| How to complete this task |
The answer must restate every entry exactly as it appears.

| Data supplied |
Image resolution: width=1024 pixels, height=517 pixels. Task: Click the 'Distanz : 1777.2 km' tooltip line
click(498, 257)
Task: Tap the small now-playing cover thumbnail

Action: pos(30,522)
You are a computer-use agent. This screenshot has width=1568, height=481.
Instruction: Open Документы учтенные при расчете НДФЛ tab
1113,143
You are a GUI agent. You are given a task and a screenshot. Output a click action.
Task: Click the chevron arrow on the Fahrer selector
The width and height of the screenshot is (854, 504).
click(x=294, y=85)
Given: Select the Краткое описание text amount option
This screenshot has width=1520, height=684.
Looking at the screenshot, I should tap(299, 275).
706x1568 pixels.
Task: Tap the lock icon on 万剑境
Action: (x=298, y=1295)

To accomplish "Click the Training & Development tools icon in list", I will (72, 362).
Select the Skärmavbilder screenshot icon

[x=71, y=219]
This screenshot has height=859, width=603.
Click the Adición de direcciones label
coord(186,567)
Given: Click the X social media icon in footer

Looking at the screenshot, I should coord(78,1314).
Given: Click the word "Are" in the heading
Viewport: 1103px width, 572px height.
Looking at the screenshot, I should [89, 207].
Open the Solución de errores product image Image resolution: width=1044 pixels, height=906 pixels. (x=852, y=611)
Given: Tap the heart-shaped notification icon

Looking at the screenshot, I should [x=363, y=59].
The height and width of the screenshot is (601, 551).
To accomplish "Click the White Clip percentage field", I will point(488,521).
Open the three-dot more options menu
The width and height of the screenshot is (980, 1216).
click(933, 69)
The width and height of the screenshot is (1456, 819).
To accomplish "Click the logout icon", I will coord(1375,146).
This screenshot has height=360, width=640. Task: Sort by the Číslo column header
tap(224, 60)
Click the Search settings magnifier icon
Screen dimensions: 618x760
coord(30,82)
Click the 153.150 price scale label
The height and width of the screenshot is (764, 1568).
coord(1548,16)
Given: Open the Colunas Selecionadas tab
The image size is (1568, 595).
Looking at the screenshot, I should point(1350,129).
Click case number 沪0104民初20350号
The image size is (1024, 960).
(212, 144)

| Result |
Image resolution: width=1024 pixels, height=517 pixels. Task: Click the 'Distanz : 1777.2 km' tooltip line
click(498, 257)
Task: Tap the small now-playing cover thumbnail

Action: pos(30,522)
You are a computer-use agent. This screenshot has width=1568, height=481.
Instruction: Open Документы учтенные при расчете НДФЛ tab
1113,143
You are a GUI agent. You are given a task and a screenshot. Output a click action.
Task: Click the chevron arrow on the Fahrer selector
The width and height of the screenshot is (854, 504).
click(x=294, y=85)
Given: Select the Краткое описание text amount option
This screenshot has width=1520, height=684.
Looking at the screenshot, I should tap(299, 275).
706x1568 pixels.
Task: Tap the lock icon on 万剑境
Action: (x=298, y=1295)

To accomplish "Click the Training & Development tools icon in list", I will (72, 362).
Select the Skärmavbilder screenshot icon

[x=71, y=219]
This screenshot has height=859, width=603.
Click the Adición de direcciones label
coord(186,567)
Given: Click the X social media icon in footer

Looking at the screenshot, I should coord(78,1314).
Given: Click the word "Are" in the heading
Viewport: 1103px width, 572px height.
Looking at the screenshot, I should [89, 207].
Open the Solución de errores product image Image resolution: width=1044 pixels, height=906 pixels. (x=852, y=611)
Given: Tap the heart-shaped notification icon

Looking at the screenshot, I should [x=363, y=59].
The height and width of the screenshot is (601, 551).
To accomplish "Click the White Clip percentage field", I will point(488,521).
Open the three-dot more options menu
The width and height of the screenshot is (980, 1216).
click(933, 69)
The width and height of the screenshot is (1456, 819).
To accomplish "Click the logout icon", I will coord(1375,146).
This screenshot has height=360, width=640. Task: Sort by the Číslo column header
tap(224, 60)
Click the Search settings magnifier icon
Screen dimensions: 618x760
coord(30,82)
Click the 153.150 price scale label
The height and width of the screenshot is (764, 1568).
coord(1548,16)
Given: Open the Colunas Selecionadas tab
The image size is (1568, 595).
Looking at the screenshot, I should point(1350,129).
Click case number 沪0104民初20350号
The image size is (1024, 960).
(212, 144)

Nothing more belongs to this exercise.